▼▼▼

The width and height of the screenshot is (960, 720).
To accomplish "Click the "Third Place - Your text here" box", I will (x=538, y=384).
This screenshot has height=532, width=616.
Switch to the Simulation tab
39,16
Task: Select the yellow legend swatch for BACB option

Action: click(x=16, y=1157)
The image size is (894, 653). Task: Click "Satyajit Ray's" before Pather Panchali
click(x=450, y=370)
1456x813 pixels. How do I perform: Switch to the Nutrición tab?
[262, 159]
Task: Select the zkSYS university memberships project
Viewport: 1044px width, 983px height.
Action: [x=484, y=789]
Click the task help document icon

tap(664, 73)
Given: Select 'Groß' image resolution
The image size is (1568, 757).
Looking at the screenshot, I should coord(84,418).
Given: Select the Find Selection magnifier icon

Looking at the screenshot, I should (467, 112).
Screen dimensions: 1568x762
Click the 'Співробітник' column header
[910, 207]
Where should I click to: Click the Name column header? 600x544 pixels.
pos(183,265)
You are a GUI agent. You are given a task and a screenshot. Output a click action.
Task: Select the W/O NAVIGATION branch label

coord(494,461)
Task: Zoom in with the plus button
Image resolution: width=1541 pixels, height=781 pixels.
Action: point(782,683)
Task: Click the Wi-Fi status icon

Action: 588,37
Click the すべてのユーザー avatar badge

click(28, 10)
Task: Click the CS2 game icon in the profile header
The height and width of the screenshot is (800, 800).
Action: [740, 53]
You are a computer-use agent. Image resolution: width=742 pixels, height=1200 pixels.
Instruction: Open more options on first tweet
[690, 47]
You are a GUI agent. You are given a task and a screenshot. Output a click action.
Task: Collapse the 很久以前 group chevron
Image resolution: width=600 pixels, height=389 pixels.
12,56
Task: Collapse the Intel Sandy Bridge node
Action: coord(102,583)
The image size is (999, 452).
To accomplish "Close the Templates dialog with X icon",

▲▲▲

What you need to do:
Wherever a line of the entries holds the string "accomplish", copy that line.

Result below:
To accomplish "Click the "Third Place - Your text here" box", I will (x=538, y=384).
To accomplish "Close the Templates dialog with X icon",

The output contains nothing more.